# Problem A:
In the post about the 17-clue search, rewrite the paragraph that begins "On the bad side" as a short bulleted list that keeps its main facts.
# Problem B:
From the post about the 17-clue search, output word for word the passage starting at "The current version" and ending at "distribution are known.".

# Text shown:
──────

So the 10 000 ED bands 1+2 sample with an average 13 bands per entry is now solved in 1.07 second per entry, less than 0.1 second per solution grid for this pass 2 a (clues distribution 656 or 566)

This is likely equivalent to 0.2 second per solution grid for the whole search of 17s (to compare to more than 3 seconds per solution grid in the Gary McGuire proof that no 16 clues exists)

On the bad side, I thought that the 10 000 ED bands 1+2 sample was very close to a full exploration of the sample. In fact, a full exploration requires 20 632 ED bands 1+2. Missing ED are at the bottom of the sample, with a small number of attached bands 3, but many more XY to explore in average. At the end, the full sample had an average run time of 1.7 second per entry. This gives an average 2.5-3 seconds per entry for the second part of the sample and lets expect an average 5-10 seconds per entry for the bottom part of the file

The new bad cases have now a run time in the range 10-15 seconds per entry and I added in post 2 a list of the corresponding items out of the sample.

The second relatively bad news is the multi cores penalty. I run the same sample with 4 cores active on tests of the same program in other areas. The run time was higher by about 30%.

The current version of the program passed the test on the known 17, but this is not enough to assess that the program is correct. The test has a big bias, it is done with a unique band 3 attached to the band 1+2. The next test (ongoing with an outdated version of the code) is to run the program in an area where 17s with the adequate distribution are known.

──────

# Dataset section:
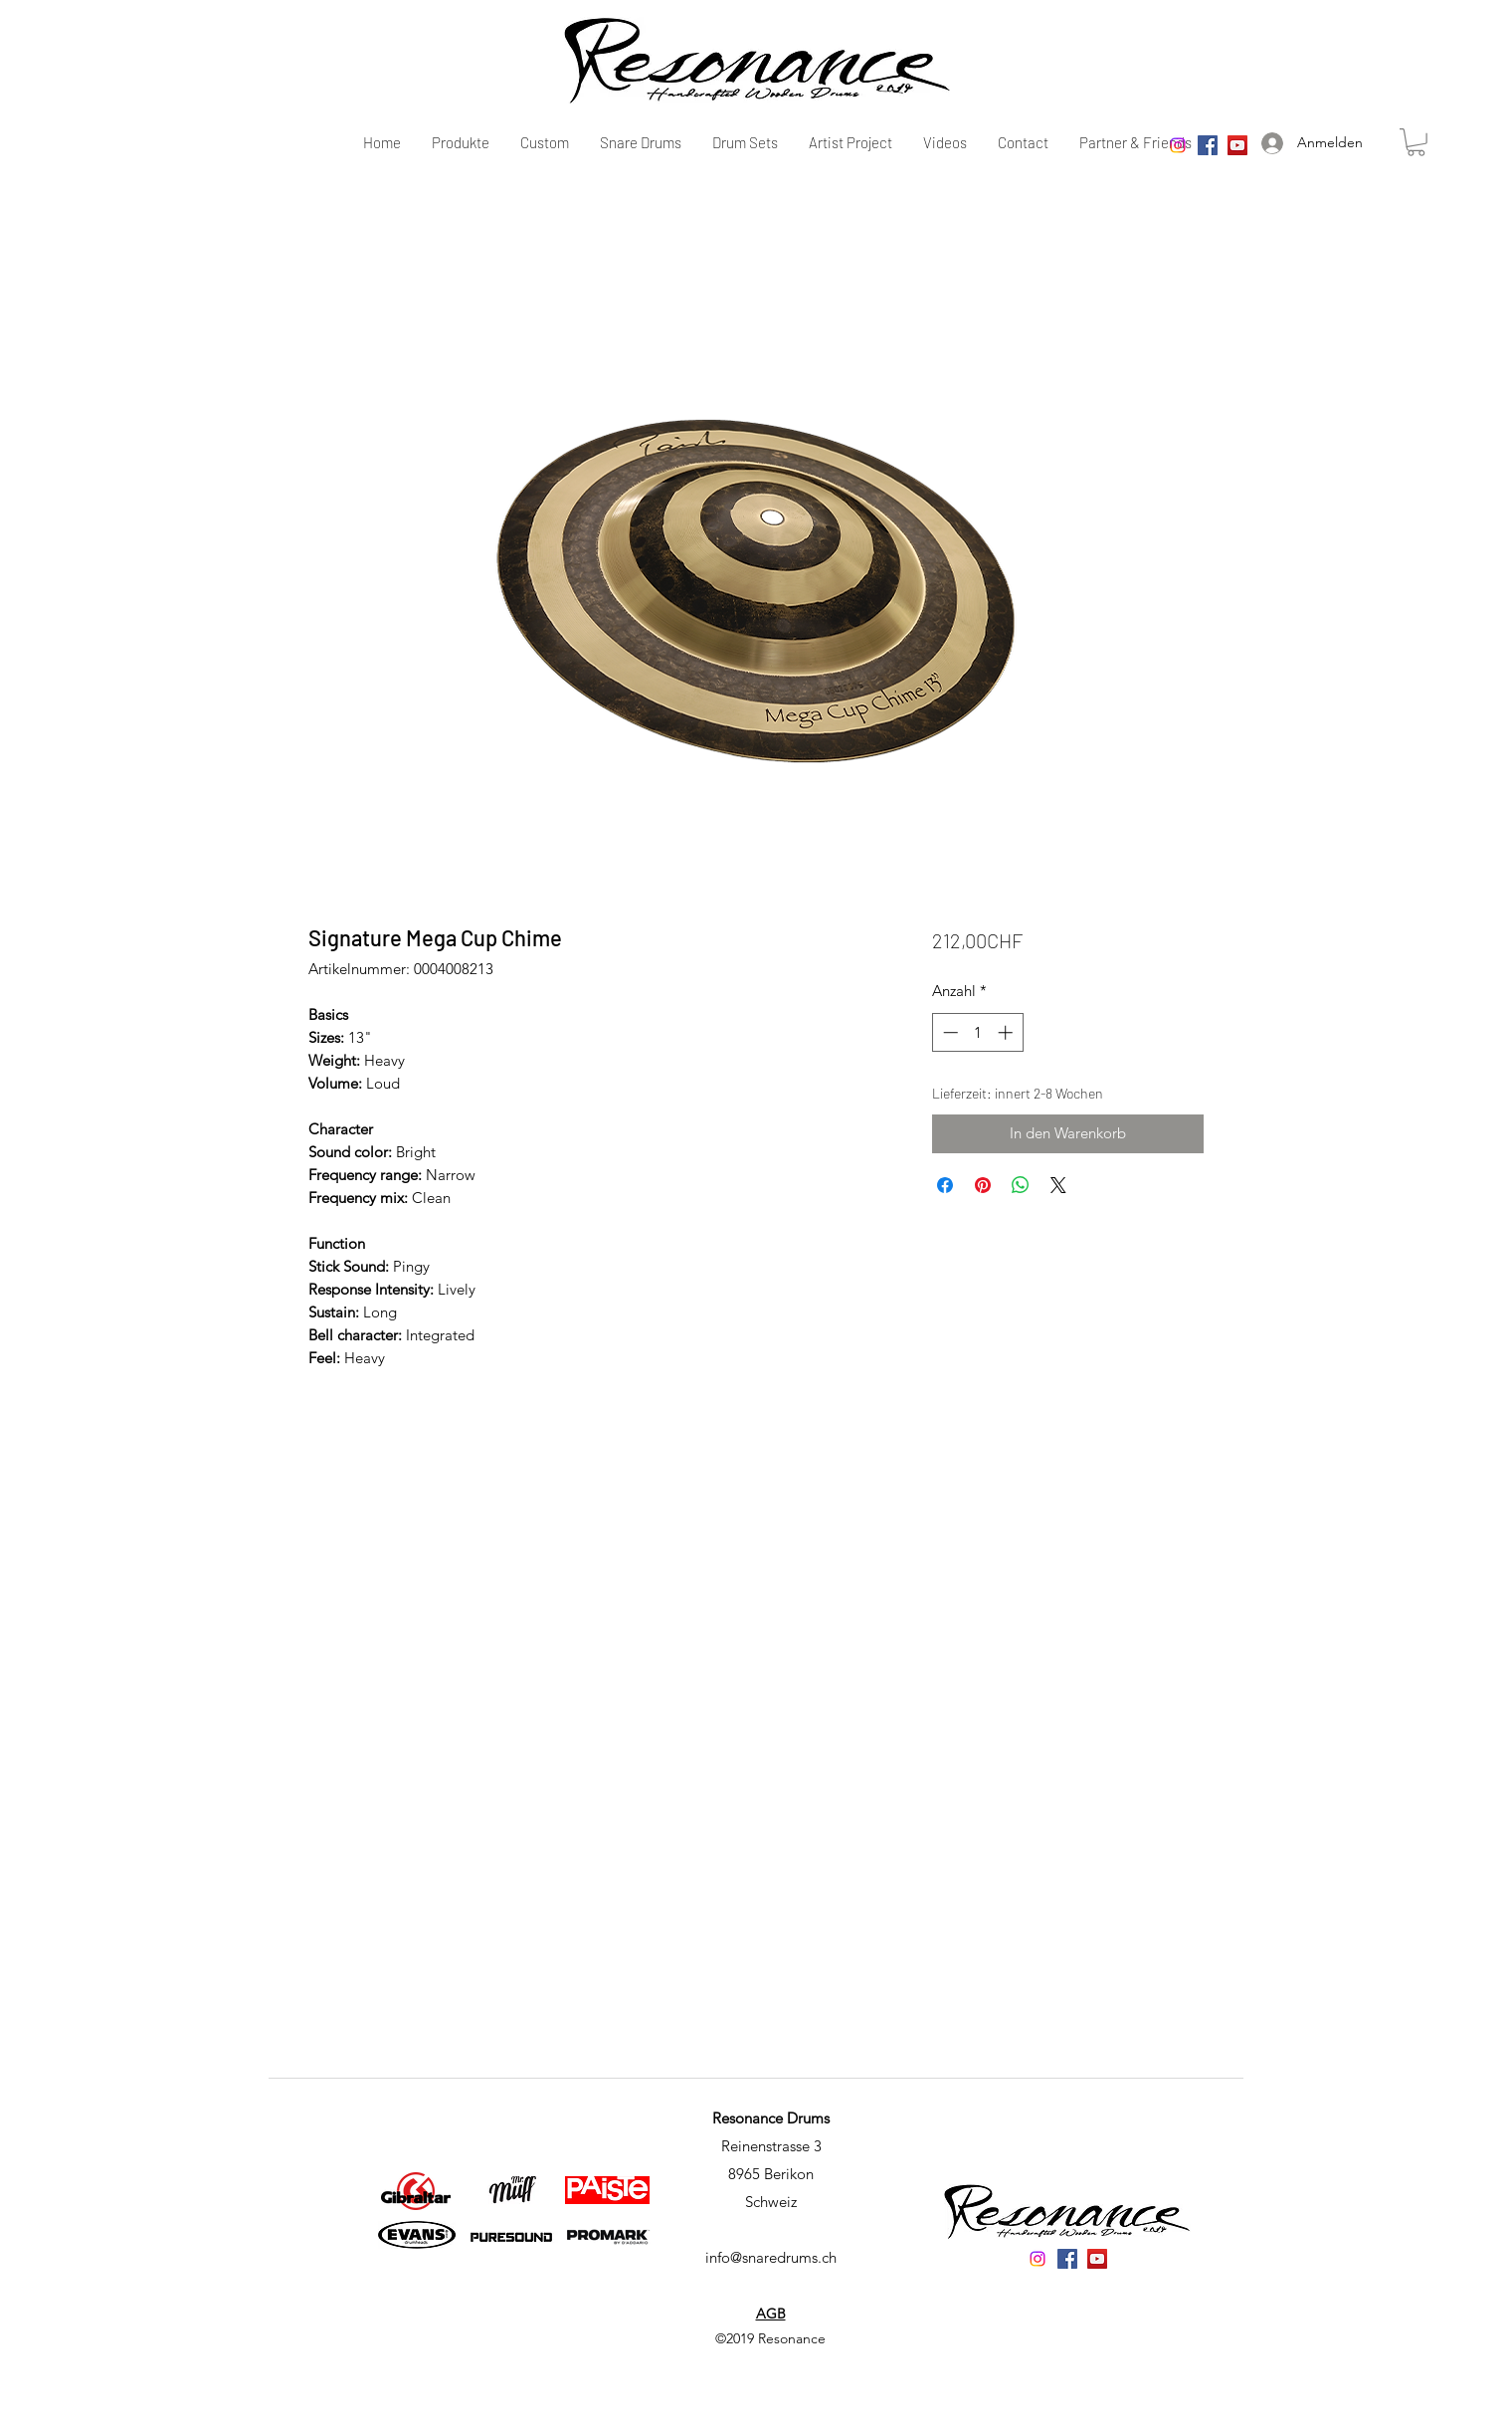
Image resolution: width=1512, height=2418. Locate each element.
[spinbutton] (977, 1032)
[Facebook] (1208, 145)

──────

# Exercise answer A:
- The 10 000 ED bands 1+2 sample was not close to a full exploration. A full exploration needs 20 632 ED bands 1+2.
- The missing ED are at the bottom of the sample. They have a small number of attached bands 3 but many more XY to explore on average.
- The full sample averaged 1.7 seconds per entry.
- That gives 2.5-3 seconds per entry on average for the second part of the sample. The bottom part of the file is expected to average 5-10 seconds per entry.

# Exercise answer B:
The current version of the program passed the test on the known 17, but this is not enough to assess that the program is correct. The test has a big bias, it is done with a unique band 3 attached to the band 1+2. The next test (ongoing with an outdated version of the code) is to run the program in an area where 17s with the adequate distribution are known.